### Objectives
(1) In the essay about the self, what must the writer admit if the reader wins the game?
(2) Pick up the essay about the self immediately after its final sentence and write the next few paragraphs in the same playful, direct voice.

### Source document
━━━━━━━━━━━━━━━━

Who are you? Or, rather, to put it differently, what is “you”?
Let’s play a game.
The conditions are simple. If you win, then you get to keep your current belief systems and I have to admit, not only to being wrong, but to being detached from reality. Delusional, even. And that’s a tough pill to swallow. If I win, on the other hand, then your beliefs systems and your sense of self will crumble, and you will also risk going as mad as a hatter. (Sound appealing yet?) BUT, as a consolation, you will have the chance to become happier and to feel like you see the world with more clarity (whatever that means). All I ask is that you take time to seriously consider each of the points that I make. If you plan to read through the articles in this series going, “Blah, blah, blah, this bunny’s obviously ignorant, dumb, and evil” or adopt the same attitude that you would towards a piece of fiction, then they will not be of any benefit.
So, are you willing to play this game? If you are not, then you should probably find a different article. If, however, you are, then read on…
Does the word, “you” refer to a physical structure?

━━━━━━━━━━━━━━━━

### Collected material
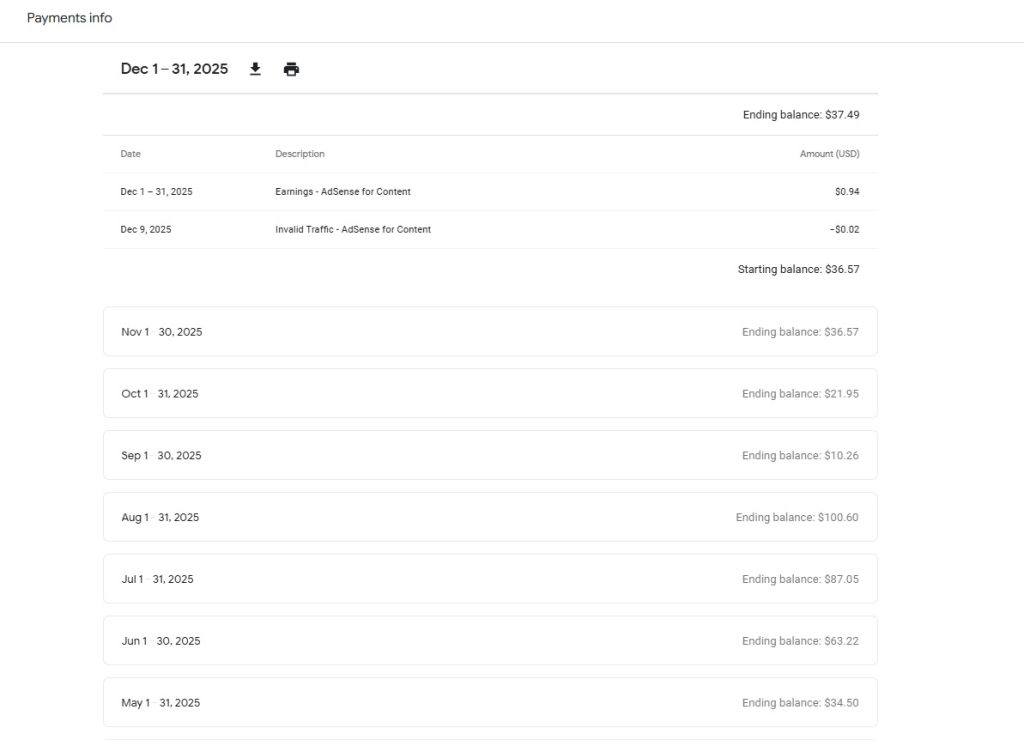Download the December 2025 statement
The width and height of the screenshot is (1024, 740).
[x=255, y=69]
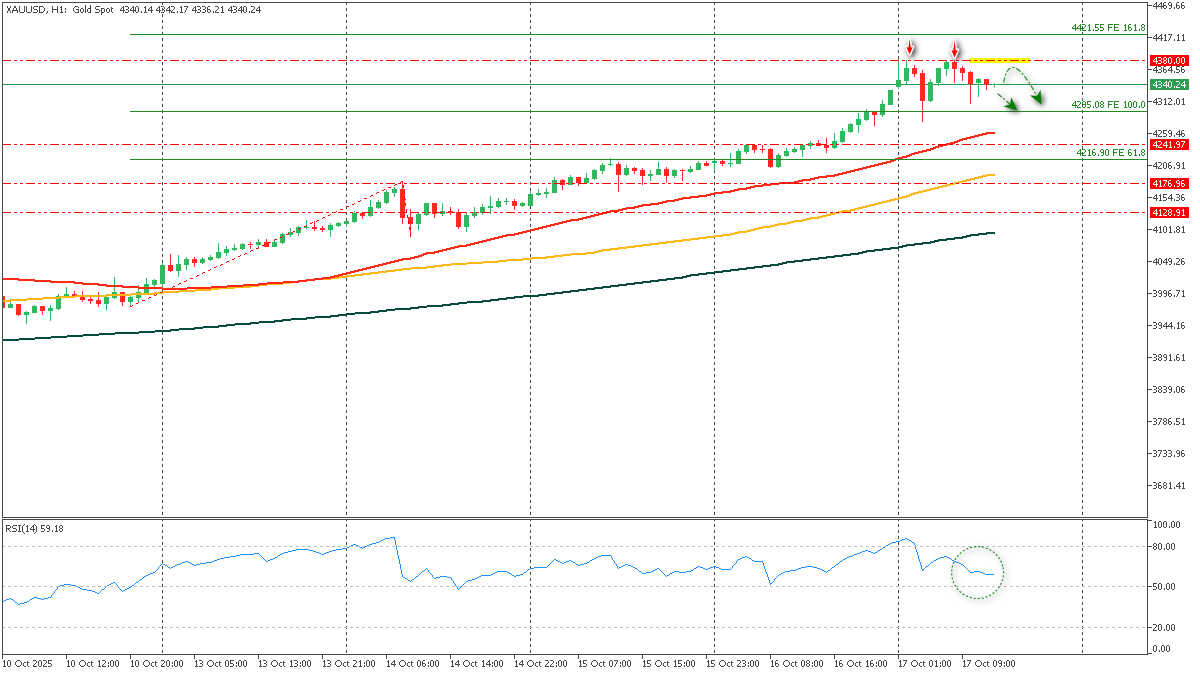Select the yellow highlighted segment at 4380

━━━━━━━━━━━━━━━━

### Set of answers
(1) The writer must admit to being wrong and also to being detached from reality, even delusional.

(2)
If this is your view and you have a capitalistic value system, then maybe you believe that you are the things that you own. If you come from an interdependence culture—a culture like Japan or Mexico, where groups are the central focus instead of individuals—you might think that you are your family. If you pride yourself for being a chameleon, a personality shapeshifter, you probably feel that you are your surroundings. Alternately, if you come from an independence culture—a place like the United States, where individuals are the main focal point—you might see yourself as the physical body who is sitting on a chair and reading this article. Of course, there are always countercultural individuals: people who have developed value systems that are radically different from the ones in their cultures. If you are one of them, then you might not fit very cleanly into this mold. However, most people still believe that what they are is physical.
But what happens to people who lose all of their possessions, get locked up in solitary confinement, or have large portions of their bodies amputated? Furthermore, what if someone was to have their brain moved to a different body in a Freaky Friday makeover? Do people like these disappear? (Really click through to those links and take some time to think about this question. I’ll be here when you’re finished.)
I will assume that you answered “no” to the previous question. (If your answer was “yes,” then I’m very interested in hearing why.) If people who are placed in each of those four conditions can, in fact, continue to exist, then you must not be the things you own, your family, your surroundings, or your physical body. Those things might be important for defining who you are or for protecting you, but they are not the same thing as you. Similarly, while the Declaration of Independence defines and protects the U.S.A., the declaration is not the country.
“Okay,” you might say, “I am not those physical things; however, I am still something physical. I am a particular part of my body: my brain. After all, the people from each of those examples, whether they lost their belongings, their surroundings, their limbs, or even large amounts of their bodies still had their entire brains.”
Touché. I wasn’t expecting that one. Well, it looks like you might have just won.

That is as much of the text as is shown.